Higher ed is feeling good about itself these days because it remains in demand. Why offer classes at more convenient times when you're getting a record number of applicants? Why hold the line on rising costs when students are willing to take on more debt? Why collect better job-placement data to provide to prospective students when they're still flocking to mediocre graduate programs?

As Brian Kelly, the editor of the much-maligned rankings at U.S. News & World Report put it, "colleges seem immune to the pressures facing every other sector of the economy."

If the current economic crisis is teaching us anything, it's that we have a serious mismatch between the "traditional" student of today and what much of higher ed is offering. Too many colleges are chasing after a shrinking pool of 18-year-olds. The smart and even somewhat smart ones are enticed by generous financial-aid packages, and the rest are getting in despite not being college ready. As a result, too many of the latter ones become the dropouts of tomorrow.

The group not being served, at least by the vast majority of colleges (except for two-year institutions and for profits), are older students, many of them college dropouts or just high-school graduates. "Too many adults out there are ill-equipped for the 21century economy," says Dennis Jones, president of the National Center for Higher Education Management Systems, a nonprofit research group based in Boulder, Colo.
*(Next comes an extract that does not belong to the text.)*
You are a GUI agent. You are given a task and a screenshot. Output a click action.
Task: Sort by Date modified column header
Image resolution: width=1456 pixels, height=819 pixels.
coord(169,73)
By one estimate, a lack of skilled labor is keeping three million jobs unfilled. Indeed, the work-force needs that most worry hi-tech companies are not the high-end jobs in engineering, design, and technology, but the manufacturing jobs that today require a specialized education. "We can secure all the grads we need from elite schools," says Thomas Bowler, a senior vice president at United Technologies. "That's not a challenge. It's the other half of the work force that I worry about." He sees a wave of retirements coming in manufacturing without a pipeline of highly-skilled workers to replace them.

Of course, in the absence of any big ideas or leadership from within the higher-ed establishment to reform entire institutions and transform how colleges do business, policy makers try to dictate solutions, which then puts colleges on the defensive. "There's a move to standardize outcomes, and that isn't the way most of our colleges see their mission," says Molly Corbett Broad, president of the American Council on Education.

Indeed, the debate over the purpose of college -- career vs. intellectual development -- is often a false one, forcing us to pick between them when in reality the answer depends on the student. And employers like United Technologies need both types of graduates -- the designer from a liberal-arts college and the line worker with a certificate from a two-year institution.

In so many of the articles about the death of Steve Jobs this week, a famous quote from him was often repeated: "It's not the consumers' job to know what they want." Jobs revolutionized so many industries through his leadership of Apple because he tried to understand how technology could solve problems and then created the products to do what was needed. He was always at least one step ahead of the consumer.

The problem facing much of higher ed is that it's unsure of the problems it's trying to solve and unclear about who its customer is. Much of our conversation at the Ideas Forum round table this week focused on data. The belief by some was that if we just offered better information to students, they would make better choices and colleges would be forced to change because the market would shift. That is, of course, a big assumption that students will act on better information.

As Joanne Conroy, the chief health-care officer of the Association of American Medical Colleges, sat in the room listening to the debate, she was reminded of similar conversations medical colleges had a decade ago as they grappled with changes to their curriculum. "We came to the realization that the real customer of medical colleges is the patient, not the learner."

Maybe the customer of colleges is not the student, but the job market of today and the economy of the future. Maybe if higher ed was to think for a moment that it wasn't the best in the world, it would focus less on how it's doing and more on how well it's serving American society.